In [4]:
# 📦 Automation Notebook: Import libraries
import pandas as pd
from pytrends.request import TrendReq
import os
from datetime import datetime
import time
import warnings
warnings.simplefilter(action='ignore', category=FutureWarning)

In [5]:
# 🔑 Define keywords
KEYWORDS = [
    "meditation",
    "mindfulness",
    "breathwork",
    "yoga nidra",
    "guided meditation"
]

In [6]:
# 🌍 Initialize pytrends connection
pytrends = TrendReq(hl='en-US', tz=360)

# 📈 Build payload for weekly interest over time (last 5 years)
pytrends.build_payload(KEYWORDS, timeframe='today 5-y', geo='')

# 📊 Fetch interest over time
df_trend = pytrends.interest_over_time().reset_index()

# 🧹 Drop 'isPartial' column if it exists
if 'isPartial' in df_trend.columns:
    df_trend = df_trend.drop(columns=['isPartial'])

# ✅ Display preview
display(df_trend.head())

Unnamed: 0,date,meditation,mindfulness,breathwork,yoga nidra,guided meditation
0,2020-07-26,92,21,1,3,6
1,2020-08-02,88,21,1,3,6
2,2020-08-09,90,20,1,2,6
3,2020-08-16,91,24,1,3,6
4,2020-08-23,89,23,1,3,5


In [11]:
# 💾 Save raw interest over time to automated folder
os.makedirs("../data/automated/trend", exist_ok=True)
df_trend.to_csv("../data/automated/trend/trend_interest_over_time.csv", index=False)

In [8]:
# 🔁 Melt into long format for easier calculation
df_long = df_trend.melt(id_vars="date", var_name="keyword", value_name="search_interest")

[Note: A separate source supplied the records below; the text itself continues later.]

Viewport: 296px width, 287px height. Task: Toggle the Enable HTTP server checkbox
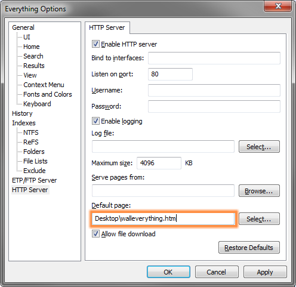tap(95, 44)
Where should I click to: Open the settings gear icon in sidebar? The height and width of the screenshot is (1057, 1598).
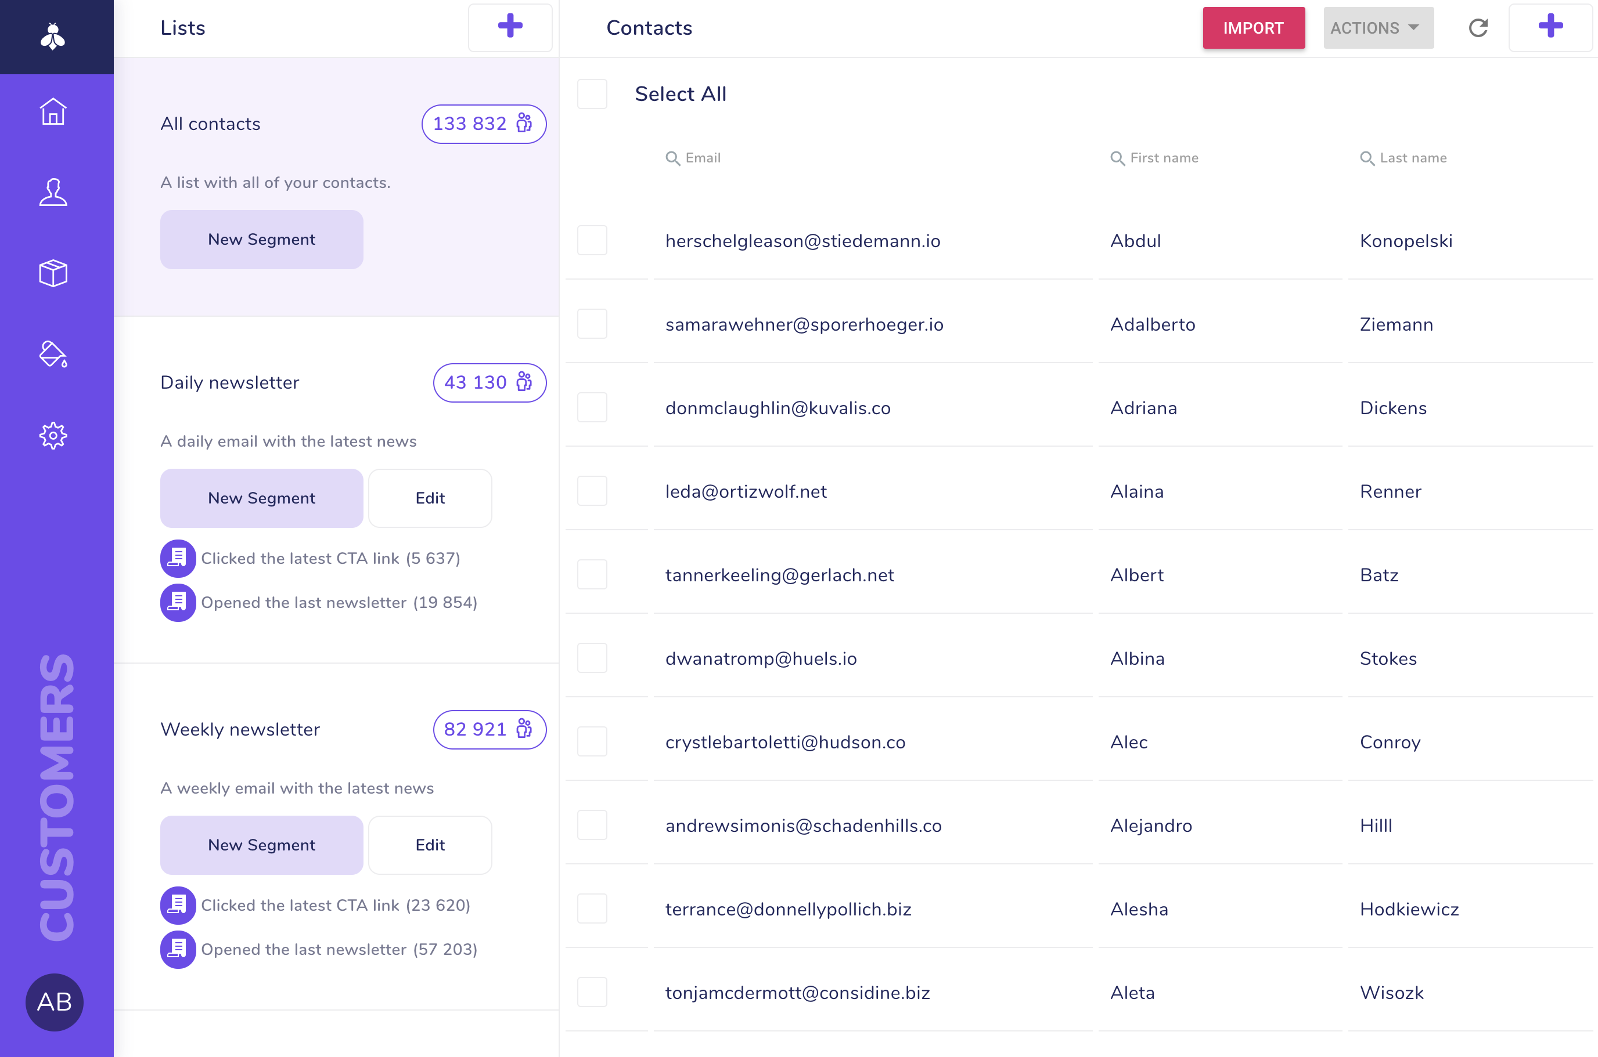click(53, 435)
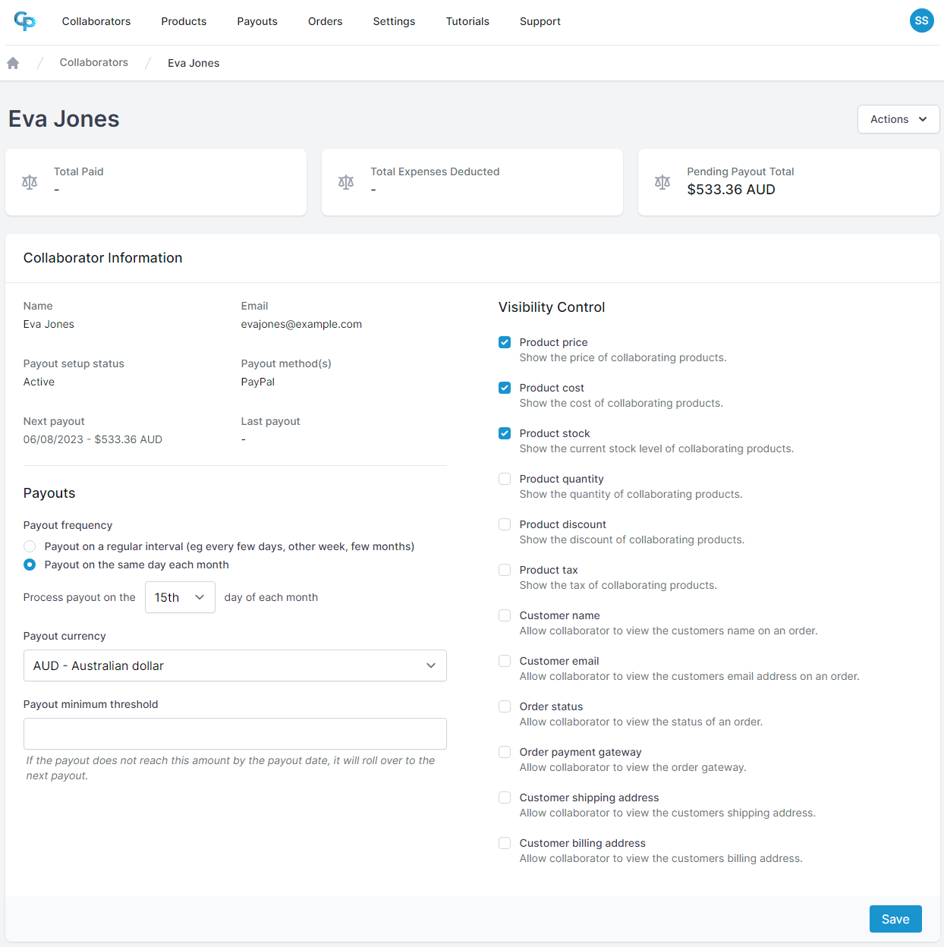Click the chevron on the payout currency selector
This screenshot has width=944, height=947.
[431, 665]
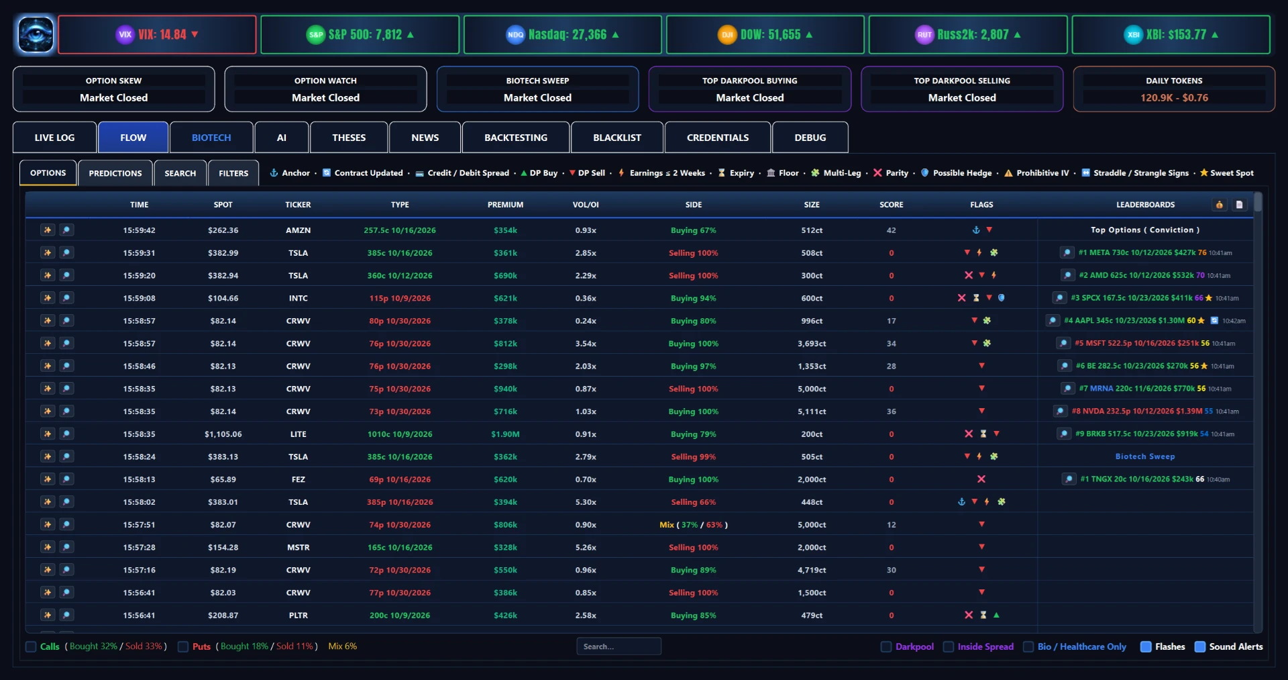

# 📊 Calculate percent change from first to last date
df_pct_change = (
    df_long.sort_values("date")
    .groupby("keyword")
    .agg(first_value=("search_interest", "first"), last_value=("search_interest", "last"))
    .reset_index()
)

df_pct_change["percent_change"] = (
    (df_pct_change["last_value"] - df_pct_change["first_value"]) / df_pct_change["first_value"] * 100
).round(2)

# 🔁 Clean and reorder columns
df_pct_change = df_pct_change[["keyword", "percent_change"]].sort_values(by="percent_change", ascending=False)

# 💾 Save
df_pct_change.to_csv("../data/automated/trend/trend_percent_change.csv", index=False)

# ✅ Preview
display(df_pct_change)

Unnamed: 0,keyword,percent_change
0,breathwork,300.0
4,yoga nidra,0.0
3,mindfulness,-4.76
1,guided meditation,-16.67
2,meditation,-25.0


In [9]:
# 📊 Find top 3 peaks per keyword
df_top_peaks = (
    df_long.sort_values(["keyword", "search_interest"], ascending=[True, False])
    .groupby("keyword")
    .head(3)
    .sort_values(["keyword", "search_interest"], ascending=[True, False])
    .reset_index(drop=True)
)

# 💾 Save top peaks to file
os.makedirs("../data/automated/trend", exist_ok=True)
df_top_peaks.to_csv("../data/automated/trend/trend_top_peaks.csv", index=False)

# ✅ Preview
display(df_top_peaks)

Unnamed: 0,date,keyword,search_interest
0,2025-07-27,breathwork,4
1,2024-01-07,breathwork,3
2,2024-01-14,breathwork,3
3,2020-07-26,guided meditation,6
4,2020-08-02,guided meditation,6
5,2020-08-09,guided meditation,6
6,2021-01-17,meditation,100
7,2021-01-03,meditation,98
8,2020-09-13,meditation,97
9,2020-09-13,mindfulness,26


In [10]:
# 🗓️ Add month column
df_long["month"] = df_long["date"].dt.month_name()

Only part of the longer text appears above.